Our Readers' Opinions
November 3, 2015
Can we seriously trust Arnhim Eustace to lead this country?

Editor: One of the reasons I listed in my last letter why Mr Arnhim Eustace could not be a preferred alternative to the current leadership of the country was his boycotting of the Independence parade at Victoria Park every year since he lost the position of prime minister in 2001. I was pleasantly surprised to observe that Mr Eustace finally put country before party and joined the diplomatic corps at the rally, along with most of his candidates hoping to win seats in the next general elections.{{more}}

I can’t help but wonder though, if this sudden change in heart, after 15 years of absences, represents an election gimmick. I am reminded of the sudden support of the international airport at Argyle by Mr Eustace days before the general elections in 2010 and after five years of bad-mouthing this transformational national project.

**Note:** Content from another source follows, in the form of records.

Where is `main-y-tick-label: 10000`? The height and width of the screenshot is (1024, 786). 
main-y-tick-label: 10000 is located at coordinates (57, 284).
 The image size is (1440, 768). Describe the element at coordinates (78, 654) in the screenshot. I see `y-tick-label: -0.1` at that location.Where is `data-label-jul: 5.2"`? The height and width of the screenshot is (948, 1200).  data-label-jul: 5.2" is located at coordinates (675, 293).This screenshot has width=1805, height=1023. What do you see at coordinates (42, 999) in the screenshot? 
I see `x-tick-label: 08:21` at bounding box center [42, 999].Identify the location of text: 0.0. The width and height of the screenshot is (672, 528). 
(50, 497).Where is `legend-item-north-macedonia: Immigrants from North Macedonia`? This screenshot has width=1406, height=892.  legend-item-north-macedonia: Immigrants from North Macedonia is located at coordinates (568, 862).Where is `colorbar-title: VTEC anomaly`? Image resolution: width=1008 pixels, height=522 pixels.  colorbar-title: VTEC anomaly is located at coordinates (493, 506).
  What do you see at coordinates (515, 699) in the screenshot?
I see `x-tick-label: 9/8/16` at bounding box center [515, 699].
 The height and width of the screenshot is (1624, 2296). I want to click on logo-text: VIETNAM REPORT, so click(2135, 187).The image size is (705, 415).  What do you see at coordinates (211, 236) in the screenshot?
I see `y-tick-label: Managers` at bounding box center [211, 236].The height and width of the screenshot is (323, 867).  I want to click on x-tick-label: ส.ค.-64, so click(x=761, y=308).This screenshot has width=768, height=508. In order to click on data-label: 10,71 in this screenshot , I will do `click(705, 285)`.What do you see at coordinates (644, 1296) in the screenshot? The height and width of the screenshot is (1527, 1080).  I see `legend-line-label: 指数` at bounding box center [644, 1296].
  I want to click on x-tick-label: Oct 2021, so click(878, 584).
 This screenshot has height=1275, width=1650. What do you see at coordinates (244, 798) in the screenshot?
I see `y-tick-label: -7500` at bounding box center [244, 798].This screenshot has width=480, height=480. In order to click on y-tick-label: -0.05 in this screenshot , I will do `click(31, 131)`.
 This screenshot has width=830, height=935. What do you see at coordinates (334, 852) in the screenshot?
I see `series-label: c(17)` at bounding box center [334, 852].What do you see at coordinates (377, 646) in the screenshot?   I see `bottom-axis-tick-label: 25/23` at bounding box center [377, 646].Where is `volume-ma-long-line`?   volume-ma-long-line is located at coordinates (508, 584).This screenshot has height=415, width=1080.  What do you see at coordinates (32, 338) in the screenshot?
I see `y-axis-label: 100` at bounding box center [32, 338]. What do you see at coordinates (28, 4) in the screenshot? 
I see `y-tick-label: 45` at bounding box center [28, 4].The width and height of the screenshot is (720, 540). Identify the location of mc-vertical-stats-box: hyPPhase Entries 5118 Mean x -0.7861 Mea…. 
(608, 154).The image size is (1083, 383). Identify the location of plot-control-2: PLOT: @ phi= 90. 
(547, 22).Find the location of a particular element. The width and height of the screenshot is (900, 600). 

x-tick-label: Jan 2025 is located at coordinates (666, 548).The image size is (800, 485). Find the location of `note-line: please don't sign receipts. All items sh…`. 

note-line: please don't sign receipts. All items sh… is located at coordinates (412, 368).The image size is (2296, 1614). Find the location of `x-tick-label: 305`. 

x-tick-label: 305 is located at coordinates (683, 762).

Another thought on Mr Eustace’s lack of political leadership ability is his Long Term Empathy (LTE) with Senator Vynnette Frederick. Mr Eustace seems to favour LTE connections with whom he perceives to be loyal to him and Ms Frederick has proven to be a blind follower. In fact, Ms Frederick continues to be a senator at the expense of candidates in the NDP who cannot get the opportunity to raise their profile in the Parliament. When we contrast Mr Eustace’s treatment of Mrs Anesia Baptiste and Mrs Rishatha Nicholls, whose service got disconnected, the indignation, spite and arrogance which Mr Eustace displayed in discarding these women cannot constitute the statesmanship required of a prime minister. It also sends a stark warning to many public servants who may not be LTE compliant should Mr Eustace become the next leader of this country.

Much has been said about Mr Eustace’s economics qualifications and the glory days of the NDP. It must be noted that neither Sir James Mitchell nor the first prime minister, Robert Milton Cato, was an economist. In fact, both gentlemen steered the ship of state with expert support by the professionals in their ministries of finance. Prime ministers only set policy, and even these policies are guided by the civil servants, who continue to do the bulk of the groundwork to develop the country. Hence, the economics qualifications of Mr Eustace do not give him any competitive edge as a prospective leader.

Then, there is his failure to call the meetings of the Public Accounts Committee (PAC), in which, as the chairman, he has the responsibility to review the audits of the Government’s accounts and hold the Government accountable to scrutiny. It is here his qualifications could come to bear, but Mr Eustace has failed dismally as a leader to hold these meetings, which should form part of the best practices of good governance. If Mr Eustace refuses to shoulder this important responsibility, how can we seriously trust him to lead this country?

With Dr Ralph Gonsalves, we know what we have. With Mr Eustace, we do not know what we will get and that is a frightening thing.